Among the novels of Henry James that Moore mentions having read is The Princess Casamassima. Here, from the Scribner’s 1908 edition, taken from James’s Preface, page xxii, is the paragraph on which she might have drawn her line in “The Monkey Puzzle,” “these woods in which society’s not knowing is colossal.” [Boldface has been added.]

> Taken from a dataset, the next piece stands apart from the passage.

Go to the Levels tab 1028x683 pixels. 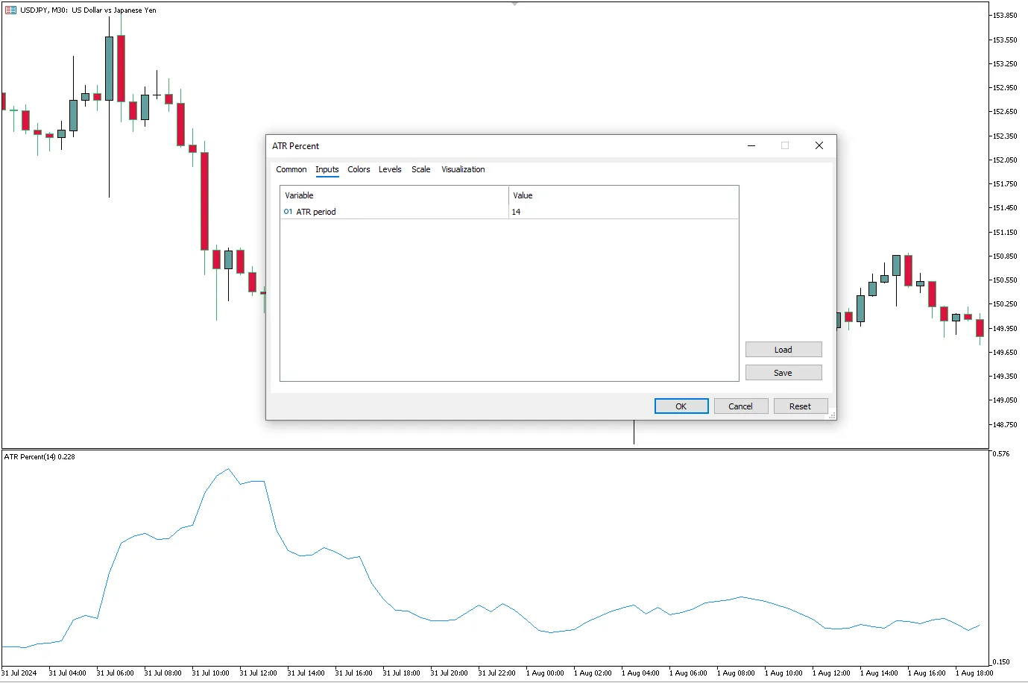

“Face to face with the idea of Hyacinth’s subterraneous politics and occult affiliations, I recollect perfectly feeling, in short, that I might well be ashamed if, with my advantages— and there wasn’t a street, a corner, an hour, of London that was not an advantage — I should n’t be able to piece together a proper semblance of those things, as indeed a proper semblance of all the odd parts of his life. There was always of course the chance that the propriety might be challenged — challenged by readers of a knowledge greater than mine. Yet knowledge, after all, of what ? My vision of the aspects I more or less fortunately rendered was, exactly, my knowledge. If I made my appearances live, what was this but the utmost one could do with them ? Let me at the same time not deny that, in answer to probable ironic reflexions on the full licence for sketchiness and vagueness and dimness taken indeed by my picture, I had to bethink myself in advance of a defence of my ” artistic position.” Should n’t I find it in the happy contention that the value I wished most to render and the effect I wished most to produce were precisely those of our not knowing, of society’s not knowing, but only guessing and suspecting and trying to ignore, what ” goes on” irreconcileably, subversively, beneath the vast smug surface ? I could n’t deal with that positive quantity for itself— my subject had another too exacting side; but I might perhaps show the social ear as on occasion applied to the ground, or catch some gust of the hot breath that I had at many an hour seemed to see escape and hover. What it all came back to was, no doubt, something like this wisdom—that if you have n’t, for fiction, the root of the matter in you, have n’t the sense of life and the penetrating imagination, you are a fool in the very presence of the revealed and assured; but that if you are so armed you are not really helpless, not without your resource, even before mysteries abysmal.”

Monkey Puzzle Tree Branch

In the novel, Hyacinth Robinson, the son of a French seamstress and an English aristocrat, joins Princess Casamassima and vows to pursue a working-class revolution in London. Just at the point that Hyacinth begins to detach himself from this cause, disillusioned about the “undeserving poor,” he is sent on a secret mission to murder an aristocrat but, instead, takes his own life.